Network Optimization Won’t Fix Application Performance in the Cloud

… where response time and speed are concerned, many businesses automatically assume Google.com- and Amazon.com-levels of performance from services such as Google App Engine and Amazon EC2, but this can be a mistake.

-- ESJ, “Q&A: Managing Performance of Cloud-Based Applications and Services

A big mistake, indeed. While the underlying systems may be optimized and faster than fast, that doesn’t mean that applications won’t suffer poor performance. There are many other factors that determine how an application will perform, and most of them are variable. They can change from day to day, hour to hour, and from user to user. It certainly won’t hurt to optimize the network and, for providers at least, it’s about the only thing they can do to help customers whose applications may be suffering from performance problems.
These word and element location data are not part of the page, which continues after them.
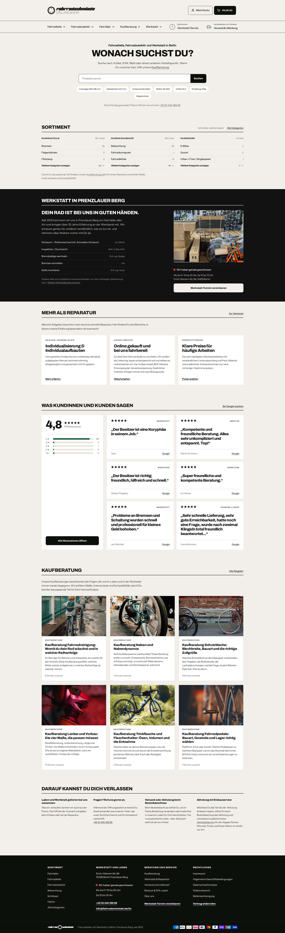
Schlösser (53, 896)
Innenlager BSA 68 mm (90, 89)
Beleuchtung (118, 145)
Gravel (184, 152)
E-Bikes (184, 145)
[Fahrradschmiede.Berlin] (71, 10)
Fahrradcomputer (121, 152)
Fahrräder (187, 138)
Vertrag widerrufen (204, 903)
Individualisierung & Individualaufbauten (65, 348)
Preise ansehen (190, 379)
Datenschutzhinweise (205, 884)
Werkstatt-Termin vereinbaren (209, 288)
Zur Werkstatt (236, 313)
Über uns (149, 896)
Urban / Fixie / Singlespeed (195, 159)
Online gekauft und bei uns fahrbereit (132, 348)
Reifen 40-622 (163, 89)
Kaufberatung (160, 67)
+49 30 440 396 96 (170, 105)
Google (166, 453)
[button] (225, 10)
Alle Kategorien (235, 128)
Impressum (199, 873)
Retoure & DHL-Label (156, 890)
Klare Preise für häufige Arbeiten (198, 348)
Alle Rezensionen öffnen (72, 540)
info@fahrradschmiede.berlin (113, 908)
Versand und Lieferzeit (156, 884)
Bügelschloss (142, 96)
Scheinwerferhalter (141, 89)
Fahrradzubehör (122, 138)
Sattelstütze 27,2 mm (116, 89)
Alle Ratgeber (236, 571)
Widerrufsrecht (201, 890)
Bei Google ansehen (233, 406)
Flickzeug (47, 159)
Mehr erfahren (53, 379)
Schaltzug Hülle (199, 89)
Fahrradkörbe (118, 159)
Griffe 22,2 (181, 89)
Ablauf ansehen (122, 379)
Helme (51, 901)
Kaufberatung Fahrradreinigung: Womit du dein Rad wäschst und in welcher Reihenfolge (71, 649)
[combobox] (134, 78)
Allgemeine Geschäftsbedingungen (213, 879)
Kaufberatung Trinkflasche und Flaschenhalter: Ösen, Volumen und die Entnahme (142, 738)
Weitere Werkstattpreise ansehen (63, 282)
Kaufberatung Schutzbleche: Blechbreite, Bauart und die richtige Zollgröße (209, 649)
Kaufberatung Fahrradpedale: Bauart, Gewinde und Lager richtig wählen (208, 738)
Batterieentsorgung (204, 896)
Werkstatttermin (206, 822)
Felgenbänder (49, 152)
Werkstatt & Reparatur (156, 879)
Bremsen (47, 145)
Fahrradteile (51, 138)
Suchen (198, 78)
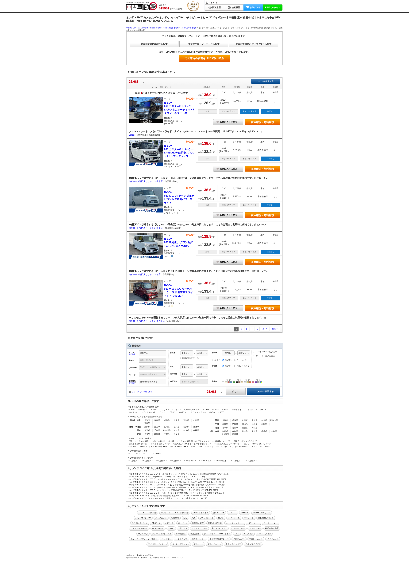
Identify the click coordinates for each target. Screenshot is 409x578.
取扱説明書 (195, 534)
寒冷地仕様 (180, 534)
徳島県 (225, 428)
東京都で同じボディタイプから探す (253, 44)
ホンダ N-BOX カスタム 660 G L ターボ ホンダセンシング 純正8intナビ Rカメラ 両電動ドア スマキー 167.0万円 (177, 485)
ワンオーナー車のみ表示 (266, 352)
Network optimization is a very different game from application and application delivery optimization. The former focuses on well, the network and doesn’t take into consideration anything about the application like protocols and connections and repetitive data delivery. The ability to accelerate an application (because that’s really what we’re talking about) is not something that can be achieved solely by optimizing the network. Optimizing the network does not impact the application’s ability to process requests and return responses, nor does it improve the capacity of the application, nor does it reduce the chattiness of an application protocol. It doesn’t do anything for the application because it’s is, appropriately, focused on the network.

Application performance issues can be caused by poorly performing networks, yes. But a provider only has access over one leg of that network – the one they control. Poor performance caused by networks outside the organizational boundary of control cannot be addressed by localized network optimization.